When I was just starting out as a wee DM of 11 years old I had to make due with the players I could find. Before too long I was good at recruiting and training players. I typically had 3-7 people at the table with me.
But I always had 6+ characters in the party. Sure, sometimes they were henchmen, but always 6 or more.
When I joined Lew Pulsipher's group he had a pretty firm rule - at least 6 'tough guys' (meaning PCs or close-to-PC-level henchmen) in the party. Eight full PCs and their henchmen is best.
So you can imagine my surprise when I realized that in the last week I have seen 5-6 references to a party size of 4 being 'optimal' or 'how old timers played', or a 'pearl of wisdom from the past', or something similar.
Not how I remember it.
Heck, my current party in my AD&D 1e campaign sometimes looks like a field army - 5 PC's; 12 or so henchmen; about 8 men at arms; another 10 NPCs composed of cooks, healers, teamsters, and such. The most recent expedition to Skull Mountain had party size creep up to about 40 people (most of whom built, ran, and guarded the camp).
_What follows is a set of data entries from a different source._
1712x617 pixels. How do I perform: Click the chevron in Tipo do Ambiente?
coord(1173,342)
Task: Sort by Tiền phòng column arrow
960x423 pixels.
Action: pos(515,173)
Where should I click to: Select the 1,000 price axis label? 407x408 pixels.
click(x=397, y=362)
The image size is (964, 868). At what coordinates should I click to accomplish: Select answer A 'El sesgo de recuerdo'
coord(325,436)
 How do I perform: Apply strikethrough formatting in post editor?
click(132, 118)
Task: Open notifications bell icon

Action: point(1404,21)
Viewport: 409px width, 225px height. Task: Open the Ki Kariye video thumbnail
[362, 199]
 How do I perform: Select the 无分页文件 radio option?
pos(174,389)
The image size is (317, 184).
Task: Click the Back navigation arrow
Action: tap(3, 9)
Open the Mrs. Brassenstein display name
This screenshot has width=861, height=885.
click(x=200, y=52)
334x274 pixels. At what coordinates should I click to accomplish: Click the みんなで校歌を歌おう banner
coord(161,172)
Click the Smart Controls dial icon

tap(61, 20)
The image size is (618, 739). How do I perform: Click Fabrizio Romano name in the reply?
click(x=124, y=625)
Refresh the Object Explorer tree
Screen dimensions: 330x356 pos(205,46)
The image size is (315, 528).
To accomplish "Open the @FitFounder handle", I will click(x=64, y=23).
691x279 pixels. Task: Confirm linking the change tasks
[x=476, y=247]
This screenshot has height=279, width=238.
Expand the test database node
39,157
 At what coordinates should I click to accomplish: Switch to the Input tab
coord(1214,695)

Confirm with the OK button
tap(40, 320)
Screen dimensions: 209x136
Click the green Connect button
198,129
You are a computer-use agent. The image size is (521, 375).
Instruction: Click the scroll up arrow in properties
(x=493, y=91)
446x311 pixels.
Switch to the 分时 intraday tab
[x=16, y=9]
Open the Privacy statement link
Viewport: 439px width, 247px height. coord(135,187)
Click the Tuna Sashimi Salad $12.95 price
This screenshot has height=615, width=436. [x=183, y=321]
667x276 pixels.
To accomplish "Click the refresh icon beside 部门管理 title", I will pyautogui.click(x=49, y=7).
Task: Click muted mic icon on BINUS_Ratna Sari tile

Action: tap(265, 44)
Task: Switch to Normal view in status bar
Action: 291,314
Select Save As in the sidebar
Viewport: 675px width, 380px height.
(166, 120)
I have mentioned in quite a few posts my theory of The Roles - the positions filled by character classes in iD&D and its clones. The roles are:
-Scouting and Intelligence
The AD&D 1e classes fill these roles like this:
Fighter = Physical Offense
Ranger = Physical Offense + Scouting & Intelligence
Paladin = Physical Offense + Magical Defense
Cleric = Physical Defense + Magical Defense
Druid = Magical Offense + Scouting & Intelligence
Magic-user = Magical Offense
Illusionist = Magical Offense + counter Scouting & Intelligence
Thief = Scouting & Intelligence
Assassin = Scouting& Intelligence + Physical Offense
Monk = counter Magical Offense + counter Magical Defense + counter Scouting & Intelligence
Bard = everything
"But, Rick," you say, "With a fighter, a mage, a cleric, and a thief the party covers all of the roles. You only need 4 guys!"
I never said the four roles are boxes to be checked. they are a tool to help you understand that TRPGs have a sort of rock/paper/scissors element so that the party needs to be able to hit the roles consistently as needed. Physical offense has melee and ranged components (if you are using encumbrance like you are supposed to the archer may need to be dedicated!) so you might need two of them; magical offense has a count limit so you might need two of them; etc. So a mere four is, in my opinion, too risky.
Back to the discussion from earlier.
What I saw most commonly Back In The Day was the Five Man Band: fighter, cleric, mage, thief, and The Other Guy: a ranger, a paladin, a fighter/magic-user, etc. Bards are the ultimate Other Guy with monks being a close second. But I always noticed that with 5 guys there was a tendency for someone to get hurt or dead which led to a cascade resulting in a TPK. With 6 characters or more, this was much, much less likely. Essentially, if you lose one of the roles the odds of you losing the entire party go way up.
In my opinion, one of the best ways to cover this is henchmen.
From all reports, henchmen were ubiquitous in the gaming of E.G.G. and I have to admit they are ubiquitous in all of mine, as well. I have never understood the entire 'wno one wants to play a cleric, but Joe has to' dynamic when you can just get 2-3 cleric henchmen and let everyone play the class they like.
Henchmen also help with encumbrance - many hands make for light work. Heck, they help with looking for secret doors - more dice get rolled!
D&D always has an element of resource management in it and I am not sure why people don't seem to grasp that PCs/henchmen are part of those managed resources.